== What to produce ==
Using the passage on Maxwell's equations, decide whether each statement agrees with it. Answer yes or no for each, and quote the words from the passage that decide it. (a) Heinrich Hertz confirmed Maxwell's equations through experiments with radio waves. (b) In an electromagnetic wave, the changing electric field causes the magnetic field. (c) Near-field behavior efficiently transfers power to receivers far from the source.

== Text passage ==
Maxwell's equations 
James Clerk Maxwell derived a wave form of the electric and magnetic equations, thus uncovering the wave-like nature of electric and magnetic fields and their symmetry. Because the speed of EM waves predicted by the wave equation coincided with the measured speed of light, Maxwell concluded that light itself is an EM wave. Maxwell's equations were confirmed by Heinrich Hertz through experiments with radio waves.

 Maxwell realized that since a lot of physics is symmetrical and mathematically artistic in a way, that there must also be a symmetry between electricity and magnetism. He realized that light is a combination of electricity and magnetism and thus that the two must be tied together. According to Maxwell's equations, a spatially varying electric field is always associated with a magnetic field that changes over time. Likewise, a spatially varying magnetic field is associated with specific changes over time in the electric field. In an electromagnetic wave, the changes in the electric field are always accompanied by a wave in the magnetic field in one direction, and vice versa. This relationship between the two occurs without either type of field causing the other; rather, they occur together in the same way that time and space changes occur together and are interlinked in special relativity. In fact, magnetic fields can be viewed as electric fields in another frame of reference, and electric fields can be viewed as magnetic fields in another frame of reference, but they have equal significance as physics is the same in all frames of reference, so the close relationship between space and time changes here is more than an analogy. Together, these fields form a propagating electromagnetic wave, which moves out into space and need never again interact with the source. The distant EM field formed in this way by the acceleration of a charge carries energy with it that "radiates" away through space, hence the term.

Near and far fields 

Maxwell's equations established that some charges and currents ("sources") produce a local type of electromagnetic field near them that does not have the behaviour of EMR. Currents directly produce a magnetic field, but it is of a magnetic dipole type that dies out with distance from the current. In a similar manner, moving charges pushed apart in a conductor by a changing electrical potential (such as in an antenna) produce an electric dipole type electrical field, but this also declines with distance. These fields make up the near-field near the EMR source. Neither of these behaviours are responsible for EM radiation. Instead, they cause electromagnetic field behaviour that only efficiently transfers power to a receiver very close to the source, such as the magnetic induction inside a transformer, or the feedback behaviour that happens close to the coil of a metal detector. Typically, near-fields have a powerful effect on their own sources, causing an increased "load" (decreased electrical reactance) in the source or transmitter, whenever energy is withdrawn from the EM field by a receiver. Otherwise, these fields do not "propagate" freely out into space, carrying their energy away without distance-limit, but rather oscillate, returning their energy to the transmitter if it is not received by a receiver.

== Data extract ==
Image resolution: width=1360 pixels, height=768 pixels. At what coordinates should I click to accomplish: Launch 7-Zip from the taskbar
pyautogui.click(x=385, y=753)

== Result for this exercise ==
(a) Yes: "Maxwell's equations were confirmed by Heinrich Hertz through experiments with radio waves."
(b) No: "This relationship between the two occurs without either type of field causing the other"
(c) No: "only efficiently transfers power to a receiver very close to the source"